Faut-il reconnaître officiellement l'électrohypersensibilité comme une pathologie ? Je ne suis pas capable de répondre à cette question. Il y a un problème d'objectivation : on observe bien des signes cliniques, mais ils ne suffisent pas à nourrir la démonstration scientifique d'un lien éventuel avec l'exposition aux ondes électromagnétiques. Cela renvoie au sujet des données massives, en l'absence desquelles on ne peut pas identifier de signaux faibles. Le sujet, pour être caractérisé, demande à être encore étudié, avec des données administratives médicales massives et dans le cadre d'une collaboration entre l'Anses et Santé publique France. Voilà une bonne illustration de ce que pourrait apporter une politique de données massives au niveau français et européen.

S'agissant des PFAS, je ne suis certainement pas la personne la plus compétente pour vous répondre – je n'ai jamais travaillé sur le sujet. Tout juste puis-je vous dire que, par manque de connaissances, il y aurait des mesures à prendre pour éviter les expositions.

Pour ce qui est des moyens, on a toujours tendance à les trouver insuffisants. L'Anses couvre des champs extrêmement variés. Historiquement, les moyens de recherche venaient des laboratoires, et ils sont montés en puissance. Je pense que les moyens dédiés à la santé au travail mériteraient d'être augmentés. Dans le PNR EST, celle-ci est dotée de 1 million d'euros, complété par un petit apport de la direction générale du travail : c'est relativement faible. En matière de santé environnementale, le foisonnement des organismes intervenants, avec finalement des moyens importants, crée, me semble-t-il, un besoin de pilotage à un niveau supérieur, afin de déployer une vraie politique sur le sujet. De grands programmes vont contribuer à la santé environnementale : le programme européen Parc sur les substances chimiques, piloté par l'Anses et d'un montant de 700 millions d'euros ; le programme sur l'exposome, qui est inscrit dans la loi de modernisation de notre système de santé de 2016, mais pour lequel les moyens ne sont toujours pas dégagés – l'Inserm est concerné par ce dossier.

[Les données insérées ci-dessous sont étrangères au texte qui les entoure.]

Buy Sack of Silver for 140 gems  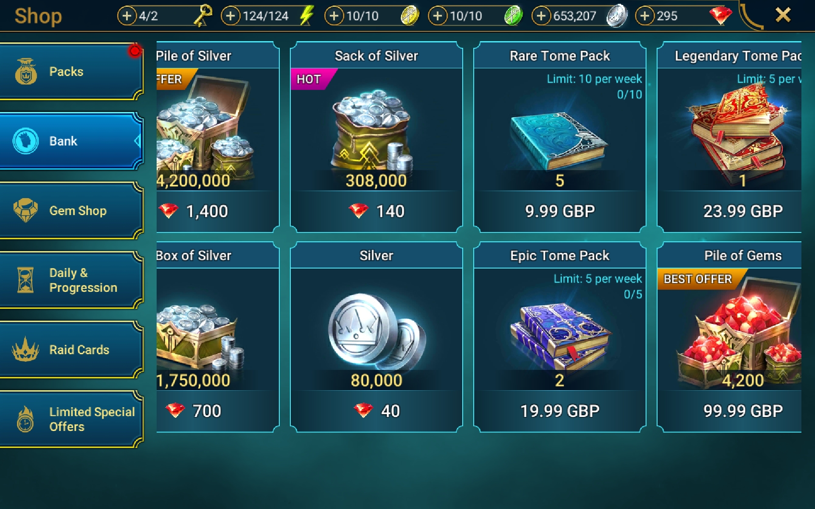(x=377, y=137)
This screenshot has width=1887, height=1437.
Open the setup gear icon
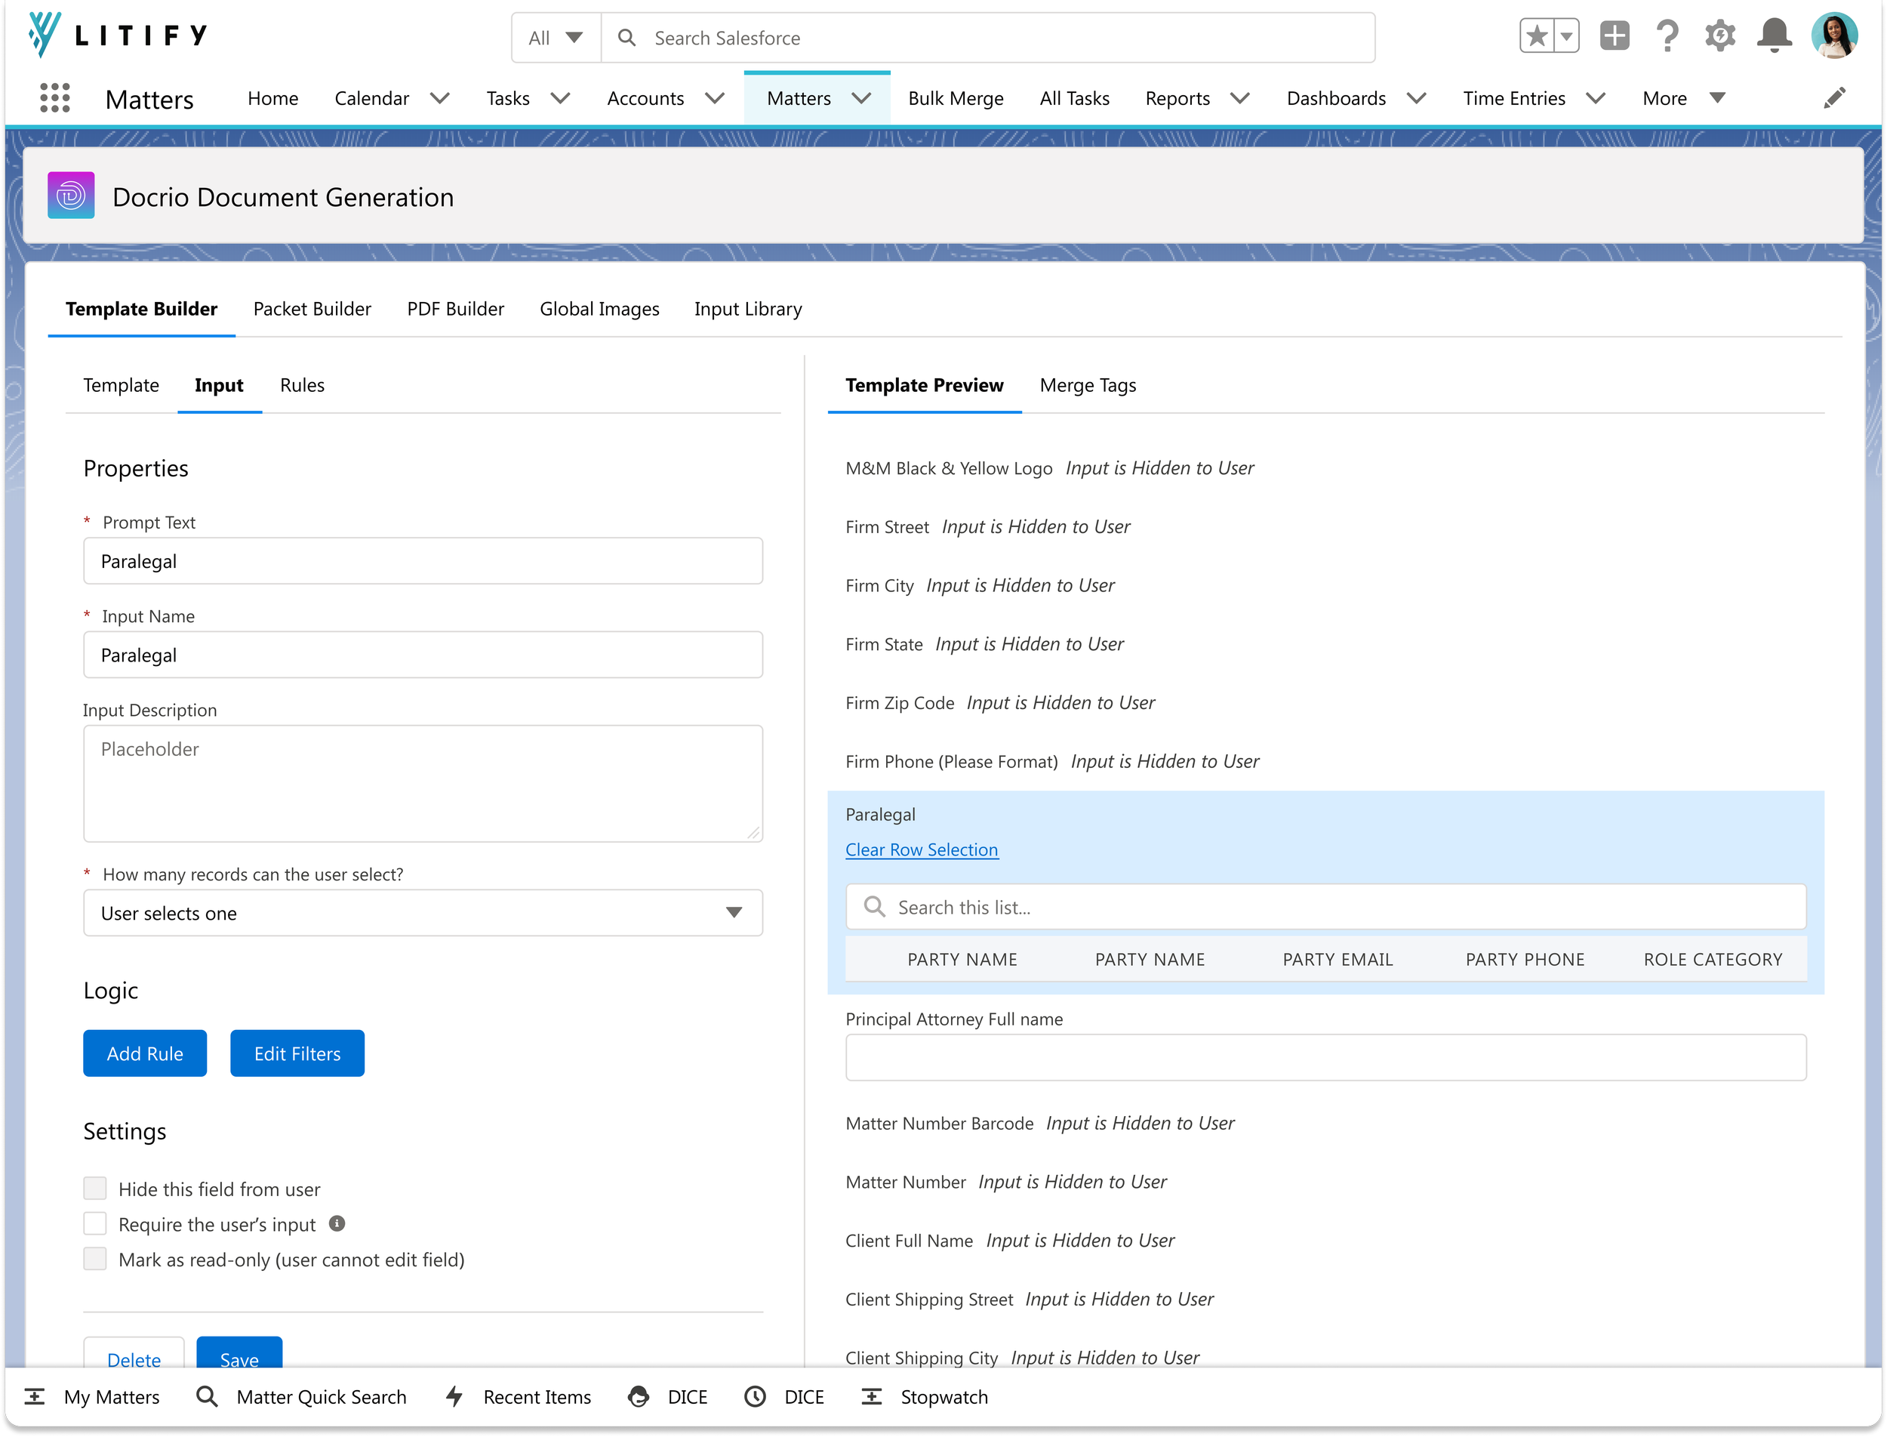coord(1720,37)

S'il fallait donc dire sur quoi faire porter les moyens de l'agence, j'identifierais les problématiques de la santé au travail, de la santé environnementale, de la recherche et des données ainsi que des urgences. L'Anses est-elle suffisamment dimensionnée au regard des besoins, compte tenu des défis qui sont devant nous, de plus en plus nombreux, liés à l'émergence de pathologies et au dérèglement climatique ?

Pour limiter le risque de controverse et les tensions engendrées par un possible usage partial des rapports et études produits par l'Anses, il est essentiel que ses travaux aient la crédibilité nécessaire, soient robustes, scientifiquement fondés, indépendants, impartiaux et transparents. En cas d'usage partial ou détourné, le droit de réponse permet d'expliquer, d'échanger. On n'empêchera jamais une personne ou une structure d'utiliser à mauvais escient ou de déformer les résultats de recherches ou d'études. Il faut pouvoir répondre de façon argumentée, soit en reconnaissant la nécessité d'apporter une amélioration, soit en soulignant l'existence d'un détournement et en réaffirmant la robustesse du dispositif.

Quid, enfin, de l'inflation des missions de l'Anses ? Force est de constater que lorsqu'un nouveau besoin est exprimé sur l'un des sujets d'intérêt de l'agence, celle-ci fait figure de référence. Toute nouvelle mission confiée à l'Anses suppose d'être accompagnée des moyens nécessaires pour y faire face. C'est le cas la plupart du temps, même si les sommes allouées ne sont pas toujours à la hauteur de ce que l'on pourrait attendre.